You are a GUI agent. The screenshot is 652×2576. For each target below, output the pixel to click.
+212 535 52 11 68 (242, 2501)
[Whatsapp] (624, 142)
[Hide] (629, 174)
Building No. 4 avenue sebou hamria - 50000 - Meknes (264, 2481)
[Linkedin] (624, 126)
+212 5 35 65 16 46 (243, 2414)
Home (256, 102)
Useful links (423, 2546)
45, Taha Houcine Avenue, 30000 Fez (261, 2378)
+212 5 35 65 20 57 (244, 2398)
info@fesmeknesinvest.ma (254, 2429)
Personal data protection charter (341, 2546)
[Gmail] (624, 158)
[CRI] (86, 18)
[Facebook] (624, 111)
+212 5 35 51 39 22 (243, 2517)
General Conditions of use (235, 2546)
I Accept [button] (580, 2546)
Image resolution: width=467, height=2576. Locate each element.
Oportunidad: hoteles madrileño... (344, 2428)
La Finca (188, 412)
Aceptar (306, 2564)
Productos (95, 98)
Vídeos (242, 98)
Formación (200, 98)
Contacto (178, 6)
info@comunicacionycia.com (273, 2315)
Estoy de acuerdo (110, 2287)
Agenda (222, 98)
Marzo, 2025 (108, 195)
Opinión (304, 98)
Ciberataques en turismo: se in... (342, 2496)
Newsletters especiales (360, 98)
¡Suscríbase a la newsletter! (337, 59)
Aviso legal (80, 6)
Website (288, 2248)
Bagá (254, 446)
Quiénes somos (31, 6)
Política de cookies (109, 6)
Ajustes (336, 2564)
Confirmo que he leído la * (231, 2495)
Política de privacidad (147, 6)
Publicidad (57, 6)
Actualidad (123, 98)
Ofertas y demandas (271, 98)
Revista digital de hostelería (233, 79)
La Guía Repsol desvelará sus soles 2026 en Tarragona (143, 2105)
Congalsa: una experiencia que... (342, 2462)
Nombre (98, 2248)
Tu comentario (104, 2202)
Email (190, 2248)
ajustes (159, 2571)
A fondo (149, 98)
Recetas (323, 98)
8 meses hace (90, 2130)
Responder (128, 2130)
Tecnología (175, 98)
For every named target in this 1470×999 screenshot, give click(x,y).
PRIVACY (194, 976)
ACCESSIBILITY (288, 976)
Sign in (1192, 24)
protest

---+---

■ Assignment ■
Pull out every line holding "screenshot" from the records above, and copy it.

■ Output of the exercise ■
You are a GUI agent. The screenshot is 652×2576. For each target below, output the pixel to click.
For every named target in this 1470×999 screenshot, give click(x,y).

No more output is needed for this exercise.